(THE REQUEST) Retype the lines exactly as they appear, beginning with the line that contains "The height and width of the screenshot is (388, 576)." and continuing through the line that contains "[x=431, y=396]".

Pointing records for text and elements:

[BEGIN]

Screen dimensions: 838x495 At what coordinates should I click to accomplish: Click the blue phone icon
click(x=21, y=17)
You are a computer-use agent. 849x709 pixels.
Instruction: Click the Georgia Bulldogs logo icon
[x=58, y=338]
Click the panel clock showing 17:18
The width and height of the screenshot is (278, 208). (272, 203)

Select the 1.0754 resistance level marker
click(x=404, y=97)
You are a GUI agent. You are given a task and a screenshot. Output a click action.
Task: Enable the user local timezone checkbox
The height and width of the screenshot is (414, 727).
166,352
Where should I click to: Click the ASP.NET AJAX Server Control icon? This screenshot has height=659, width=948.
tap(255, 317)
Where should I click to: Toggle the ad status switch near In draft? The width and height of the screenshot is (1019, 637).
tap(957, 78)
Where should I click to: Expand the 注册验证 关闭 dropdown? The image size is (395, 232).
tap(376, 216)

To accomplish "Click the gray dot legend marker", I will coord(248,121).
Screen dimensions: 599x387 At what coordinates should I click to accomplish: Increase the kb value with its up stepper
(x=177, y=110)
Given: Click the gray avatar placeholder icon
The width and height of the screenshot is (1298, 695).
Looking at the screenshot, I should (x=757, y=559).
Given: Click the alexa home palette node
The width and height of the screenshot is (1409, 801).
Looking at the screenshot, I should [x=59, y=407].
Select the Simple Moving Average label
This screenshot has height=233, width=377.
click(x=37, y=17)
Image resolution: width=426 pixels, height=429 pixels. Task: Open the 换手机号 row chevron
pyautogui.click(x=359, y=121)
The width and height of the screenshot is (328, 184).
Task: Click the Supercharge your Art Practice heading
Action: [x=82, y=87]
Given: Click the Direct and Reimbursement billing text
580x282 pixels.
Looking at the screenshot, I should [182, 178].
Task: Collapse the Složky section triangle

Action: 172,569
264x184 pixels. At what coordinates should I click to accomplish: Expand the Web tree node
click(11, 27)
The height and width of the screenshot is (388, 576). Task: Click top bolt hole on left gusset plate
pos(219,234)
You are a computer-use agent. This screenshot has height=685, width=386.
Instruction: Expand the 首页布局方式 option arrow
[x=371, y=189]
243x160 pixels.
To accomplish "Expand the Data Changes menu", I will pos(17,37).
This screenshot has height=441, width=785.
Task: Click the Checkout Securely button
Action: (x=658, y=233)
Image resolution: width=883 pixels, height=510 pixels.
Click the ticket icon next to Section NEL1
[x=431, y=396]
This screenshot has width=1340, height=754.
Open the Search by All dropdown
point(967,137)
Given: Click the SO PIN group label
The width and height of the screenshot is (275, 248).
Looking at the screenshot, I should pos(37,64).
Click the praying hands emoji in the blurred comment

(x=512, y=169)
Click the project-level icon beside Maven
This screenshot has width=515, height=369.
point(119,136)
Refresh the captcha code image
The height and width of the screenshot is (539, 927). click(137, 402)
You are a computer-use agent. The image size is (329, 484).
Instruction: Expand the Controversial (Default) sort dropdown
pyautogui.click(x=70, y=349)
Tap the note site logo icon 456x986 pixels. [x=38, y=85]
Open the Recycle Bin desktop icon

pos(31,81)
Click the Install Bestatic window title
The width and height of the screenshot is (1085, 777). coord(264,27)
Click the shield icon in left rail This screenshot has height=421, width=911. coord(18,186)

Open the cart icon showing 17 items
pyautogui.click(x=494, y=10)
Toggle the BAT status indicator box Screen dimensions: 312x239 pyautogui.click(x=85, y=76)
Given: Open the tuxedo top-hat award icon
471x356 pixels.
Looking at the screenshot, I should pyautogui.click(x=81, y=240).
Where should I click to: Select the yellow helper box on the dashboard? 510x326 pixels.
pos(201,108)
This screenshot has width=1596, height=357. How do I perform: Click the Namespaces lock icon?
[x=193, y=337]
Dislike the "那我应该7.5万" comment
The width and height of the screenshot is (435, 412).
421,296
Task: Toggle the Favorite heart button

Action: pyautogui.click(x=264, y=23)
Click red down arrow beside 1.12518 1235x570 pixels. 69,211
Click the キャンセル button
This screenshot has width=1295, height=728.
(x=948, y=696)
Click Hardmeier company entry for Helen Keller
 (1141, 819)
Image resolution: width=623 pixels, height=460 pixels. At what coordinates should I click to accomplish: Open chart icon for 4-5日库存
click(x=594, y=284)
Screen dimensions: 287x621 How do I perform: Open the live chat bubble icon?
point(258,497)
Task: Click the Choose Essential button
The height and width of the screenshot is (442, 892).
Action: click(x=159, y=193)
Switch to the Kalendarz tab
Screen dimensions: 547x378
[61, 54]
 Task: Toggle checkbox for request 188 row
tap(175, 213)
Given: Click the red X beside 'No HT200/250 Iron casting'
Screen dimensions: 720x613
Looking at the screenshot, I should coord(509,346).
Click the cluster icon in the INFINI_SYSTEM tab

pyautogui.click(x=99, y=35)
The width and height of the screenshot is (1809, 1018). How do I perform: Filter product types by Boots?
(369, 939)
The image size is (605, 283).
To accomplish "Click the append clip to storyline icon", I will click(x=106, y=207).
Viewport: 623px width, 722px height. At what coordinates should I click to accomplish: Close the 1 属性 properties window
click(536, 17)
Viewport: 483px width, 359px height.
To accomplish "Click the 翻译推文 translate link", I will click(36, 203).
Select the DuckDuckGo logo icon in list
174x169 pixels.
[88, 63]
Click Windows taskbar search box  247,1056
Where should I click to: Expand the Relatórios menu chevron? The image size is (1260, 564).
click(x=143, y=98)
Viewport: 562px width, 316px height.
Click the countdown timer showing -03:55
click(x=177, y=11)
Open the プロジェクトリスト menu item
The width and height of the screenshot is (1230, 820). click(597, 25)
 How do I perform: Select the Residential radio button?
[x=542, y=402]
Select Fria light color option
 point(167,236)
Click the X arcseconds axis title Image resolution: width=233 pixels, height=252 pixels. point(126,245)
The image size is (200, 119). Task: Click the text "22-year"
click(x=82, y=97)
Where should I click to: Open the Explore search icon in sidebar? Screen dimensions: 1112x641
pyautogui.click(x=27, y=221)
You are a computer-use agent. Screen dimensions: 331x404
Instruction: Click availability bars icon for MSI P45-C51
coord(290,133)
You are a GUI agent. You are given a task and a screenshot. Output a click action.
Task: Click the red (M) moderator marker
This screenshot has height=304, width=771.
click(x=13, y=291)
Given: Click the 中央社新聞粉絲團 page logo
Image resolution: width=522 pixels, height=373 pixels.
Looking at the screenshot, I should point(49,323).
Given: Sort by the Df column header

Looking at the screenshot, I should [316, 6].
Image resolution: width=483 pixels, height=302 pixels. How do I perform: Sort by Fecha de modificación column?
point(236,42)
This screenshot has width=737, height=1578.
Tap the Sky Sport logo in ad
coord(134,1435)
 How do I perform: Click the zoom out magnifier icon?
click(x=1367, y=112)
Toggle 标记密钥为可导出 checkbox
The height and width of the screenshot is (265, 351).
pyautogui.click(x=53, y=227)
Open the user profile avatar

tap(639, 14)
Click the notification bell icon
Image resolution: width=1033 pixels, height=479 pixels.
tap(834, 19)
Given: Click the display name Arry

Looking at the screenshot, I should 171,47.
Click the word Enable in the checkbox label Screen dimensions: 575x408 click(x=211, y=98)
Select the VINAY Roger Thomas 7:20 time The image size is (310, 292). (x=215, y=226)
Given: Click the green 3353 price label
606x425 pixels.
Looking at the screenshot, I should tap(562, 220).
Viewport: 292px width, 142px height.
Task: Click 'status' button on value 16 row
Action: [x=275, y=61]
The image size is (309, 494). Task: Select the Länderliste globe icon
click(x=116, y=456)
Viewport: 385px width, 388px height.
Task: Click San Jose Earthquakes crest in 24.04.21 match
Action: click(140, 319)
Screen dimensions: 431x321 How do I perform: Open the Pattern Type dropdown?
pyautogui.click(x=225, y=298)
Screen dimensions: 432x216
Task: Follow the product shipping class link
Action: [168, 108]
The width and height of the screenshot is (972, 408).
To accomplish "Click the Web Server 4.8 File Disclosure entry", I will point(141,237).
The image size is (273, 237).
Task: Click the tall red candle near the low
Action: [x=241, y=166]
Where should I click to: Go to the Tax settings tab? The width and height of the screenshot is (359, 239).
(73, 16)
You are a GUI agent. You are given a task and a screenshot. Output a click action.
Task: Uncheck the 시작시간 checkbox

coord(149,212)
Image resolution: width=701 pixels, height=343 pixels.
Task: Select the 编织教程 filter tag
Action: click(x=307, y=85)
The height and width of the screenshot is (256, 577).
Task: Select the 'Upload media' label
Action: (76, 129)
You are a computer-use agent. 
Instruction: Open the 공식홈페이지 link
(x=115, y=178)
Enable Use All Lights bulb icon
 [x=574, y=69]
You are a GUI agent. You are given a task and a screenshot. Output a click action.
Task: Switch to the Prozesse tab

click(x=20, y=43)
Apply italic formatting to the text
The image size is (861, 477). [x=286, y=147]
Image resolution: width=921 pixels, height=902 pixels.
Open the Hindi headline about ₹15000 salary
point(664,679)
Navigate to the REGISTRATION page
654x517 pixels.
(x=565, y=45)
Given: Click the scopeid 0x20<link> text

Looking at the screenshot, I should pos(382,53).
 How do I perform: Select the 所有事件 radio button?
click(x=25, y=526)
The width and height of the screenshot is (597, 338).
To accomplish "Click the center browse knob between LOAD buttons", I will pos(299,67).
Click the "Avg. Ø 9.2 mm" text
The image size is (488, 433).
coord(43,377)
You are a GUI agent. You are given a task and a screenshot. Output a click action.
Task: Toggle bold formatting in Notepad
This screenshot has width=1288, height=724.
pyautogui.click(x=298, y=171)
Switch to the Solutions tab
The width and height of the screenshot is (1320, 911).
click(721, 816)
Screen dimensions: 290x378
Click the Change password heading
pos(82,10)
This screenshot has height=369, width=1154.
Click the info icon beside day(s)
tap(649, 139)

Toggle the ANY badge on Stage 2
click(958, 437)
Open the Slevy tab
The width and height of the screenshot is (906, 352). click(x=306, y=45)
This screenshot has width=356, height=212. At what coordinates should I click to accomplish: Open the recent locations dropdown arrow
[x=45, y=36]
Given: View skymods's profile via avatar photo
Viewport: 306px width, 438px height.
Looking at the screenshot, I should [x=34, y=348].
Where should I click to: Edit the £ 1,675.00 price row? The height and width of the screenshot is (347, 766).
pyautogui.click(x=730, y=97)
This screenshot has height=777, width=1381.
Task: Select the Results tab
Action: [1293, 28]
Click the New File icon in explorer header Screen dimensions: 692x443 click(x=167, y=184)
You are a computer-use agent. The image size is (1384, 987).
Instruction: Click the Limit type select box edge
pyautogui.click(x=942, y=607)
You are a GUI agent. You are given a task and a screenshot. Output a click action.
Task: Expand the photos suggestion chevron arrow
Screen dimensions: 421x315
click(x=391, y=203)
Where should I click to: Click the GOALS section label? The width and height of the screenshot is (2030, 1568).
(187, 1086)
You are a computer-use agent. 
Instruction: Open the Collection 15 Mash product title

[END]

(FINAL RESULT)
The height and width of the screenshot is (388, 576). Task: Click top bolt hole on left gusset plate
pos(219,234)
You are a computer-use agent. This screenshot has height=685, width=386.
Instruction: Expand the 首页布局方式 option arrow
[x=371, y=189]
243x160 pixels.
To accomplish "Expand the Data Changes menu", I will pos(17,37).
This screenshot has height=441, width=785.
Task: Click the Checkout Securely button
Action: (x=658, y=233)
Image resolution: width=883 pixels, height=510 pixels.
Click the ticket icon next to Section NEL1
[x=431, y=396]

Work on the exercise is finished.